Amongst the TB-HIV patient cohort in the Integrated HIV Care (IHC) programme in Mandalay, one group of adults was initiated on ART after starting ATT (ATT-first group) and the second group was initiated on ATT after ART (ART-first group). This provides an opportunity to assess TB treatment outcomes in both groups. In the ATT-first group, it is now well established that an earlier start of ART after ATT commencement, especially in those with low CD4 cell counts, is associated with reduced TB case fatality.4–6 In Myanmar, there is no published national information about when patients with TB-HIV start ART or whether this affects TB treatment outcomes. This study was therefore planned in the IHC programme, Mandalay, Myanmar, between 2011 and 2014 with the following objectives: to determine among patients with TB-HIV 1) the time to start ART and the relationship to TB treatment outcomes in the ATT-first group; and 2) the time spent on ART before ATT and the relationship to TB treatment outcomes in the ART-first group.
METHODS
Study design
This was a retrospective cohort study involving record review.
Setting
General setting
Myanmar, situated in South-East Asia, has an estimated population of 53 million, of whom 60% live in rural areas. The National Tuberculosis Programme (NTP), together with partners, offers diagnostics, cost-free treatment and follow-up services for patients with presumptive and confirmed TB, based on the WHO TB treatment guidelines.7 The National AIDS Programme (NAP), together with partners, offers HIV testing and counselling, and for HIV-positive patients, care and ART.8 TB-HIV collaborative activities in Myanmar were launched in collaboration with the International Union Against Tuberculosis and Lung Disease (The Union) in Mandalay in seven townships in 2005. After scaling up decentralisation of HIV counselling and testing, TB-HIV sites had expanded to 236 townships by 2015.
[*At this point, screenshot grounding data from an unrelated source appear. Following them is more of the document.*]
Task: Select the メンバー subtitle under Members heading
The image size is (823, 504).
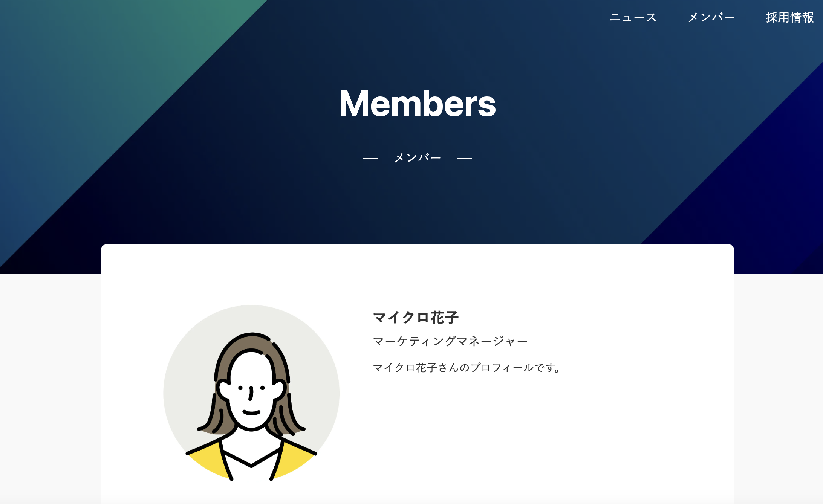Action: [x=418, y=158]
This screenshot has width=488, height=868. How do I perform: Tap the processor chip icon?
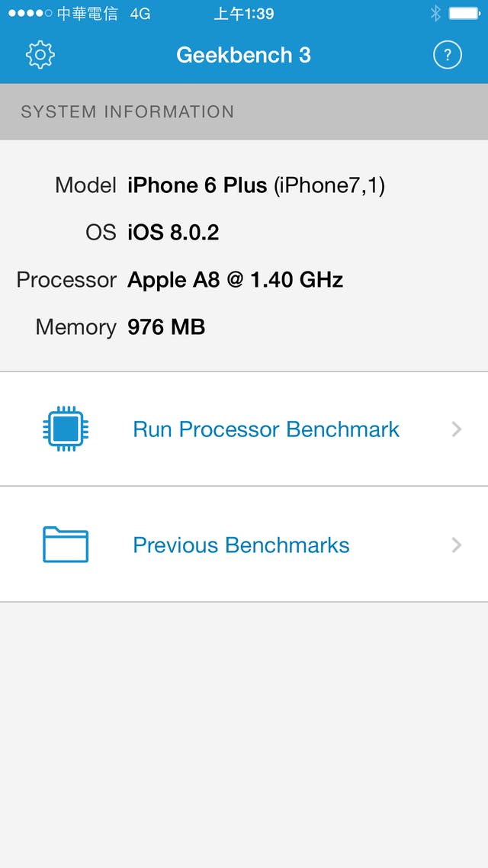pyautogui.click(x=66, y=429)
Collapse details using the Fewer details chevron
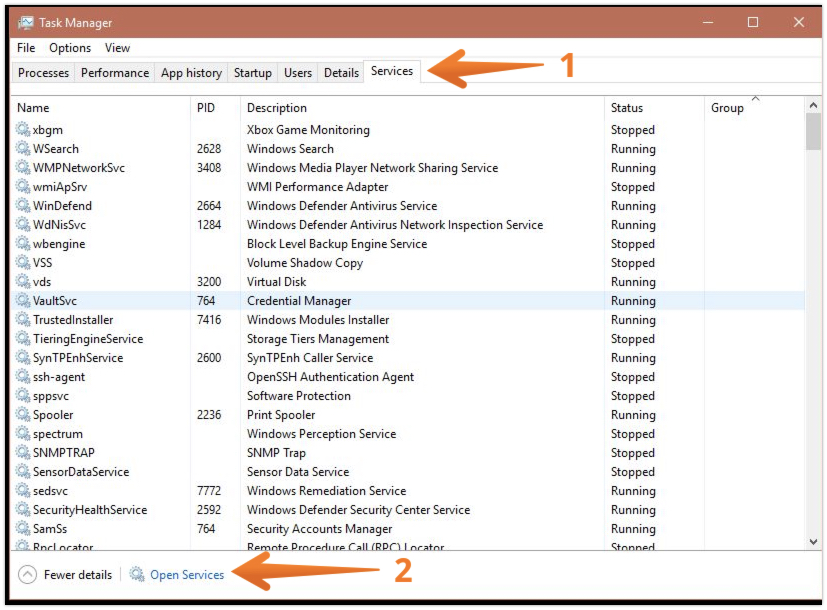Viewport: 827px width, 610px height. pyautogui.click(x=28, y=574)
Integrated HIV Care programme and study site
The Union implements the IHC programme in the public sector in 24 townships through 34 service delivery clinics in Myanmar in collaboration with the NTP, the NAP and the Ministry of Health (MOH). The details of the IHC programme and the ART and ATT regimens used have been described previously.9 Briefly, the first-line ART regimen up to 2012 was zidovudine or stavudine with lamivudine and nevirapine or efavirenz; since 2012 it has consisted of tenofovir, lamivudine and efavirenz. The second-line regimen is protease inhibitor based. ATT regimens follow WHO guidelines.7 For the sake of infection control, all TB-HIV patients are enrolled in one particular clinic in the Mandalay IHC programme. All TB-HIV patients are initiated on ART and cotrimoxazole preventive therapy (free of charge) in line with the NAP guidelines, based on the WHO 2010 guidelines.8,10
Along with the necessary laboratory investigations, all patients on ART are carefully monitored at the clinics by clinicians, and are seen every 3 months if healthy and more frequently if sick. The data for patients initiating ART and followed up on treatment are entered in patient files that are kept securely in lockable cabinets. Every week these data are single-entered into a central electronic database at the office headquarters in Mandalay.
Patient population
All patients with TB-HIV (aged ⩾15 years) enrolled in the Mandalay IHC programme and initiated on ART between 2011 and 2014 were included in the study. Drug-resistant TB cases were excluded from the study.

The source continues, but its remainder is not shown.